11.11 (Optional) clean-up
If you plan to run through the ancient metagenomic pipelines chapter, do not clear up the denovo assembly directory yet! The data from this chapter will be re-used.
Let’s clean up your working directory by removing all the data and output from this chapter.
The command below will remove the /<PATH>/<TO>/denovo-assembly
directory as well as all of its contents.
Always be VERY careful when using rm -r
. Check 3x that the path you are specifying is exactly what you want to delete and nothing more before pressing ENTER!
rm -rf /<PATH>/<TO>/denovo-assembly*
Once deleted you can move elsewhere (e.g. cd ~
).
We can also get out of the conda
environment with
conda deactivate
To delete the conda environment
conda remove --name denovo-assembly --all -y
11.12 Summary
In this practical course you have gone through all the important steps that are necessary for de novo assembling ancient metagenomic sequencing data to obtain contiguous DNA sequences with little error. Furthermore, you have learned how to cluster these sequences into bins without using any references and how to refine them based on lineage-specific marker genes. For these refined bins, you have evaluated their quality regarding common standards set by the scientific community and assigned the MAGs to its most likely taxon. Finally, we learned how to infer the presence of ancient DNA damage and annotate them for RNA genes and protein-coding sequences.

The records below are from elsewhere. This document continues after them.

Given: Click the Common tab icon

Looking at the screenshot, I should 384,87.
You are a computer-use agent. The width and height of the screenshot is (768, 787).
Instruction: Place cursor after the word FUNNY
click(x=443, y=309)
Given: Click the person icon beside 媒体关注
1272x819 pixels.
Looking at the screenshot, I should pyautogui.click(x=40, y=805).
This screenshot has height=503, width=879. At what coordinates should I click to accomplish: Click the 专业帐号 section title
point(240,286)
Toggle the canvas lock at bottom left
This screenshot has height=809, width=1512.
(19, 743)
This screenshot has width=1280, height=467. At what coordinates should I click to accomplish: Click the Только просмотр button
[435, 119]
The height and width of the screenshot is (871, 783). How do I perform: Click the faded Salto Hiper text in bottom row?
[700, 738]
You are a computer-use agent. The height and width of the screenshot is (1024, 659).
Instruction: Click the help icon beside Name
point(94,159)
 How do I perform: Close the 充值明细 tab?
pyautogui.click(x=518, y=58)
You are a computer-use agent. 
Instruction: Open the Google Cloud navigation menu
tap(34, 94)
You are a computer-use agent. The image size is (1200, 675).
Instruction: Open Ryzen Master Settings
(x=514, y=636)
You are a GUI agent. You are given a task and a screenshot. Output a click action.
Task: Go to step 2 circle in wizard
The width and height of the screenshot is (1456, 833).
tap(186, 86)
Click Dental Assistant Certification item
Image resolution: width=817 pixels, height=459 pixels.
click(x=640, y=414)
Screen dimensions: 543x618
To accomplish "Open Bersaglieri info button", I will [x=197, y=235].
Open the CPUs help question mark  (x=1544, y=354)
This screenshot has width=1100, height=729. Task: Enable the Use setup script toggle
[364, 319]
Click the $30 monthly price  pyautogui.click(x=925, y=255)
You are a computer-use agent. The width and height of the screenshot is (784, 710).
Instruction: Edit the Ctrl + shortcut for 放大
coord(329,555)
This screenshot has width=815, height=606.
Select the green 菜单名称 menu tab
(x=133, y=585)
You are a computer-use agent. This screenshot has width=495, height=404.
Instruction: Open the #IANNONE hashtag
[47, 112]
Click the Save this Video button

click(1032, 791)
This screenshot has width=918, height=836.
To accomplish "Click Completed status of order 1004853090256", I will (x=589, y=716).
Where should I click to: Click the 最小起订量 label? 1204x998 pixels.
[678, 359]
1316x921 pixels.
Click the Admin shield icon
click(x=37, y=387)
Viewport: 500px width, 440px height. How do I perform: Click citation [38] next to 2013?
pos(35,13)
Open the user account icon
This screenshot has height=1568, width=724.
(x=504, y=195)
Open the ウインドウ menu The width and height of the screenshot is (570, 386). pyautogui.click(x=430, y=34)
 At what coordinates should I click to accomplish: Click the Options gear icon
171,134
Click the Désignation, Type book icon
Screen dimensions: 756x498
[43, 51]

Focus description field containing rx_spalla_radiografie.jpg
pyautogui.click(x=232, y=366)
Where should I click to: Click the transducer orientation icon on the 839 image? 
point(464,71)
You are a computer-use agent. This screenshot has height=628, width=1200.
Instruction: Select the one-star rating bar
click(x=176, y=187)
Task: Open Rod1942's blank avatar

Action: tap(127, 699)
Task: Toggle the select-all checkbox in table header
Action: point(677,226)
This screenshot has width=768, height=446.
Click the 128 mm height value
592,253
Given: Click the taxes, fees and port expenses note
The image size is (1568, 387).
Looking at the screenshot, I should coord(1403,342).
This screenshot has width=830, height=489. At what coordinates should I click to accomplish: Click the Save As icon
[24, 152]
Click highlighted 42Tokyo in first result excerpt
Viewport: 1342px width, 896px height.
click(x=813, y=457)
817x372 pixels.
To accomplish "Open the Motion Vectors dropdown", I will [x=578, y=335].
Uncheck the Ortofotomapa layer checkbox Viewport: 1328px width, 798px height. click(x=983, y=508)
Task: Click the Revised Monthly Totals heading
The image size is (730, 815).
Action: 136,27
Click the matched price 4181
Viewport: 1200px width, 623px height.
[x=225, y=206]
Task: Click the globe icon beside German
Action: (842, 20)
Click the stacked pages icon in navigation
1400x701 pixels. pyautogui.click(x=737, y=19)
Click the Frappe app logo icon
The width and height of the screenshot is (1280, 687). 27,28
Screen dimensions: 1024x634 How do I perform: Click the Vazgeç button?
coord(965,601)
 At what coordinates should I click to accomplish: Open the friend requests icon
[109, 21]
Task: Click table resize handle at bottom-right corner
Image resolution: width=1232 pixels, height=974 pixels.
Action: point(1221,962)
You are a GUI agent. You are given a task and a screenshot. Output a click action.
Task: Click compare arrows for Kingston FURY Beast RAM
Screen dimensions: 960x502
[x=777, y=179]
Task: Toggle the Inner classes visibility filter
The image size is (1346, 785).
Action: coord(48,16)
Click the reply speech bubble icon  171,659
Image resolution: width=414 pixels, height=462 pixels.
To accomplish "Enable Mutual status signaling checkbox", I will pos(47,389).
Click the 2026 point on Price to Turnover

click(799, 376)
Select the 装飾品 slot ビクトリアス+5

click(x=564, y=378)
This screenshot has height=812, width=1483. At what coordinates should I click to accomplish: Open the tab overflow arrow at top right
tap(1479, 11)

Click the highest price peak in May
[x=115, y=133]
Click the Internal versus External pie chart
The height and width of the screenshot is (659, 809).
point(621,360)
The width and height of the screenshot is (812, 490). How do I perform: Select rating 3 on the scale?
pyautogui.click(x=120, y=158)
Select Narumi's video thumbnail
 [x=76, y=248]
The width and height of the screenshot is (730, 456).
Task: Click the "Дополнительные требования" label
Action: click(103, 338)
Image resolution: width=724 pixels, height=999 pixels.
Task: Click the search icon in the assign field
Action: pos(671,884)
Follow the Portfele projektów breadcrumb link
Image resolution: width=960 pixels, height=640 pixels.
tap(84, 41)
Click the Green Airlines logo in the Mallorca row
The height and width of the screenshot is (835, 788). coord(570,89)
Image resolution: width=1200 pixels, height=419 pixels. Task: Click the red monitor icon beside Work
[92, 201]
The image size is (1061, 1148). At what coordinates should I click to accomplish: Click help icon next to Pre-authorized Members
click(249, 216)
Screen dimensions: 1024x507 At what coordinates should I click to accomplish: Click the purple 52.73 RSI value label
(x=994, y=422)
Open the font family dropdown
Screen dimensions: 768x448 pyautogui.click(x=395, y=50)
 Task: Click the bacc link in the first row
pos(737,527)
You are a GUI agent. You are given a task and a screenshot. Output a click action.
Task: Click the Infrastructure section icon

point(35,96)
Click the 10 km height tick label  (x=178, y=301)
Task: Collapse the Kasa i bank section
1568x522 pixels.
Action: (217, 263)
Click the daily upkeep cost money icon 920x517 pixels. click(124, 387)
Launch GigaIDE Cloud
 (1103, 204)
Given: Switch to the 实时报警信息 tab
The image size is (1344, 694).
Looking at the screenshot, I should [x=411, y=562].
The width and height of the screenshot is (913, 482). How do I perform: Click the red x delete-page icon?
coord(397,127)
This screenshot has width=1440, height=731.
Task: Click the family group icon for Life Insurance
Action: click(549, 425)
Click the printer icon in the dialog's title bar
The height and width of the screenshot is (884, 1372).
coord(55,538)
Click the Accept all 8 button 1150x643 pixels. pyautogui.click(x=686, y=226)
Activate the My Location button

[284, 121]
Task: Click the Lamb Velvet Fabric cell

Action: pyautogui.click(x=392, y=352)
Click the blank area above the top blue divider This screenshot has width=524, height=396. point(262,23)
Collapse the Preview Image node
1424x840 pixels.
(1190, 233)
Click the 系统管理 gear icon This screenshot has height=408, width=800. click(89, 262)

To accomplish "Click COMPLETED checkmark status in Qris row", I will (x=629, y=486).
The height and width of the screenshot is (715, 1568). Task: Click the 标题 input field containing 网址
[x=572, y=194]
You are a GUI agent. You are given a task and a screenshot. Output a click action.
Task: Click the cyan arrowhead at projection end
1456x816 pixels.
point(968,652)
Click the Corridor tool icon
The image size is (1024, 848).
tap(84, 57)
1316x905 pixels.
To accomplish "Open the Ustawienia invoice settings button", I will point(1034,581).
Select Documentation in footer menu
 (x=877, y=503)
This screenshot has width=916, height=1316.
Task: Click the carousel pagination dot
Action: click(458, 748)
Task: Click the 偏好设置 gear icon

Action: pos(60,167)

Be aware of the sequencing depth when you assemble your sample. This sample used in this practical course was not obtained by randomly subsampling but I subsampled the sample so that we are able to reconstruct MAGs.
The original sample had almost 200 million reads, however, I subsampled it to less than 5 million reads. You usually need a lot of sequencing data for de novo assembly and definitely more data than for reference-alignment based profiling. However, it also heavily depends on the complexity of the sample. So the best advice is: just give it a try!